Should You Take Your Partner’s Last Name After Marriage?

Marriage is a social and historical construct, its meaning has evolved throughout history. It was greatly influenced by religion and the state. Legally speaking, same-sex/same-gender couples in the UK had long been denied that right. This changed in 2014 when England, Wales, and Scotland legalized gay marriage (hooray), followed by Northern Ireland in 2020 (double hooray). This brings us to our question: Should you take your partner’s last name after marriage? Many of us in the LGBTQ+ community have wondered. Some hypothetically debating with friends, and others are, for all intents and purposes, tying the knot. 

Firstly, if you are getting married, we at Nonchalant Magazine could not be happier for you (where’s our invite!?)! But you probably have a thousand tasks on your to-do list, and figuring out what to do with the surname situation might not be helping.

man in black and white sweater sitting on chair

Well, worry no more, in this article, we will try to tackle the issue and hopefully help you out in the process!

The cons of taking your partner’s surname

You reject the patriarchal aspect of the act

According to Stephanie Coontz author of Marriage, A History: How Love Conquered Marriage. Early British tribal groups and Anglo-Saxons saw marriage as a diplomatic and trading tool. Marriage, not only in the UK but all over the world, has historically had a transactional purpose. 

Because marriage was about securing a strategic position in society, the consent of the couple, especially the bride, was unimportant. Taking your husband’s name in marriage was merely a switch from one patriarch to the next. It deprived women of a sense of identity. Their names were only an extension of the prominent male figure in their lives. 

And so we ask ourselves why would we, as queer people in queer relationships (especially lesbian ones) want to participate in such a process? Wouldn’t it go against our core values? 

Because of this historical link between marriage and the patriarchy, some queer couples do not want to get married or refuse to change their last names, as they see the act as an instrument of straight and patriarchal values. 

You fear a loss of identity

If you live in the UK, your life is partially organised around and by a state. One of the first things parents must do after their child is born is to register them. Moments after we are born, we become not mere humans but citizens, and as citizens, we are recognisable by our name and surname. It’s everywhere: birth certificates, diplomas, tenancy agreements, email addresses, and even on social media. 

It is one of the first things people learn about us, and it becomes part of who we are to the world. 
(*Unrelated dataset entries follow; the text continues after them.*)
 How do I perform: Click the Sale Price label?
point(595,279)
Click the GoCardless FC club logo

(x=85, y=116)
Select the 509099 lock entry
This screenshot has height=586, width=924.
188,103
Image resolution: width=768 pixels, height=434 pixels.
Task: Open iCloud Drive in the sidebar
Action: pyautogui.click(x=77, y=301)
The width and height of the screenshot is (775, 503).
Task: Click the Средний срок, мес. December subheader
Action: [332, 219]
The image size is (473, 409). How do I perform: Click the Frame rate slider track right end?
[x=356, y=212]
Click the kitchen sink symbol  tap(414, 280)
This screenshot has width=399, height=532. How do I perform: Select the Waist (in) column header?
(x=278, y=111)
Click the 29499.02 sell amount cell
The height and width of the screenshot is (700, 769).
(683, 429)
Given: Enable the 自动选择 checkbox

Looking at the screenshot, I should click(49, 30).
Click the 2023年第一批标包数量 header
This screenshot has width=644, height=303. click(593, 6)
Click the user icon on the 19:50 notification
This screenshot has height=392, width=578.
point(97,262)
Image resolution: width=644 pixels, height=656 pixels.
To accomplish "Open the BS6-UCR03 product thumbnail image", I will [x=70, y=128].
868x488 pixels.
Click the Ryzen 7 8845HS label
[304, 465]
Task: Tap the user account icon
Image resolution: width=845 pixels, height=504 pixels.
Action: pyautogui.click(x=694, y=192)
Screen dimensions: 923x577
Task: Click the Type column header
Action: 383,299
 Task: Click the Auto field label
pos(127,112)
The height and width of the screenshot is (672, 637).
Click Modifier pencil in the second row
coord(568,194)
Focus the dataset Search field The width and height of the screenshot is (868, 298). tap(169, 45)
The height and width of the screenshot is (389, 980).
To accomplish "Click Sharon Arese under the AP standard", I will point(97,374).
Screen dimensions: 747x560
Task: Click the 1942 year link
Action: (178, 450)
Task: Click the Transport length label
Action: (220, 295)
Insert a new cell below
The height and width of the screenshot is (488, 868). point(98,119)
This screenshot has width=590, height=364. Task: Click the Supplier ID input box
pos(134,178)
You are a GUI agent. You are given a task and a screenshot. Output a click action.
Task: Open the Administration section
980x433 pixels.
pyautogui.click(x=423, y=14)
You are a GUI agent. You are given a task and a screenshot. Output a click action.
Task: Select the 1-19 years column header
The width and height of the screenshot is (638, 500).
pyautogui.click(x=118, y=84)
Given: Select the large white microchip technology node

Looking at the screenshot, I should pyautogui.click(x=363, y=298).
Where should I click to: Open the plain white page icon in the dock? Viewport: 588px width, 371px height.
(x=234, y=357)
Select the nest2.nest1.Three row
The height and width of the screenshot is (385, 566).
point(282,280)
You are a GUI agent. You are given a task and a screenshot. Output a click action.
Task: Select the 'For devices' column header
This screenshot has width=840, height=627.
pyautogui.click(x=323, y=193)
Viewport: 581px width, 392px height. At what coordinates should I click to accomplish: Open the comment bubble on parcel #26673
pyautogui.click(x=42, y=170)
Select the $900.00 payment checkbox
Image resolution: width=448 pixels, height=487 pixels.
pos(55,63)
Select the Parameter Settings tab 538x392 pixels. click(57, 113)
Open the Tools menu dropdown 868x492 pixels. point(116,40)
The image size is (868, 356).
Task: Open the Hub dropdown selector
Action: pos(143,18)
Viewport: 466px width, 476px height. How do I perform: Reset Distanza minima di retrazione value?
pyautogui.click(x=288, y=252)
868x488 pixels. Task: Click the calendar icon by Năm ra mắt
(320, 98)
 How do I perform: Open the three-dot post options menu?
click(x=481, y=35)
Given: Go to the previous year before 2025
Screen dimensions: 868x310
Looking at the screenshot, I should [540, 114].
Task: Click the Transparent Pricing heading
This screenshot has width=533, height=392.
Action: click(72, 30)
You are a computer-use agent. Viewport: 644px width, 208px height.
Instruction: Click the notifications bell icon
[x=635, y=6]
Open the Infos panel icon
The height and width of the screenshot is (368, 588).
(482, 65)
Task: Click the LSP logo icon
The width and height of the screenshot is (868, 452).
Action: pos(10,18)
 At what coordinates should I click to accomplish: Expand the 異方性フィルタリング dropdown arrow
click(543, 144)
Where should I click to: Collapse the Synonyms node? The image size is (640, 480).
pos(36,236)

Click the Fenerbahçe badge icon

More than just a habit, some people have an emotional attachment to their surnames. It is linked with our ancestors and family history. Many people want to carry on their surnames as part of a legacy, especially if they want to have children. 

The pros of taking your partner’s surname

You feel as though taking your partner’s name is an act of love and devotion

There was a cultural switch in England during the Victorian era when love became a foundation for marriage. Jennifer Phegley, author of Courtship and Marriage in Victorian England, explains that the Victorians believed that marriage should be based on love or companionship. She adds that this was an efficient way to distance themselves from the working class. Today, legal marriage is completely interlinked with the concept of love. 

According to authors Lahey Kathleen and Alderson Kevin, many types of same-sex unions have existed through time, “ranging from informal, unsanctioned, and temporary relationships to highly ritualized unions that have included marriage”. Lahey and Alderson explain that same-sex unions were known in Ancient Greece and Rome. And according to author Hinsch Bret same-sex unions have taken place in some regions of China.

Rachel Hope Cleves in her book Unspeakable: A Life Beyond Sexual Morality speaks about indigenous traditions such as “female husbands”, marriages including intersex people as well as queer nuptial ceremonies held at sea. 

Because marriage has taken many forms, we cannot see it as merely a religious or legally binding act. For all those queer people who have had marriage or union ceremonies throughout history, it certainly meant much more. 

And so, in taking your partner’s last name, you could see an act of reclaiming legal marriage as a testimony of queer love. 

You’re gaining and creating a new family for yourself

For many queer people, a family has a different and broader meaning. Sexual and gender minorities have a very particular sense of community. Some have unfortunately bad relationships, if any at all, with their blood relatives. 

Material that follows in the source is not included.